— C’est un apologue.

— Peut-être. Mais je vous assure qu’il s’agit d’un canard véritable, auquel il arriva malheur pendant la grande inondation.

» D’abord ce canard ne fut qu’un œuf, ce qui n’a rien que de très naturel. Monsieur Giscard, tonnelier rue des Ursins, derrière Notre-Dame, l’avait choisi un jour dans une terrine, à la campagne, chez un de ses amis, nourrisseur.

» — Qu’est-ce que c’est donc que celui-là ? avait-il demandé.

» Et en effet, il était plus gros que les autres, un peu plus long, et quand on le mettait entre son œil et la lumière, il prenait une teinte vert pâle, tandis que les autres paraissaient roses.

» — Celui-là ? répondit le nourrisseur : c’est un œuf de cane.

» Alors monsieur Giscard avait demandé la permission de l’emporter, disant que puisqu’il avait des poules, il pourrait le faire couver.

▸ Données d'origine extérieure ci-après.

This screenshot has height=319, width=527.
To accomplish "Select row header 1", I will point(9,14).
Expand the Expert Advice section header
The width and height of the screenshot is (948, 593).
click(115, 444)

» Voilà par quelles suites de circonstances ce canard naquit rue des Ursins. Sa coquille crevée, il fut d’abord une masse oblongue, qui sous les ailes d’une vieille poule se dorlotait dans du poil jaune, précurseur des plumes. Il était en somme assez semblable aux petits poulets, ses frères de hasard, sauf pour les pattes et le bec, qu’il avait plus larges ; et son corps avait encore la forme de l’œuf dont il était sorti. Puis son pennage poussa, il grandit et devint un canard véritable, fort heureux de sa condition et de ses entours.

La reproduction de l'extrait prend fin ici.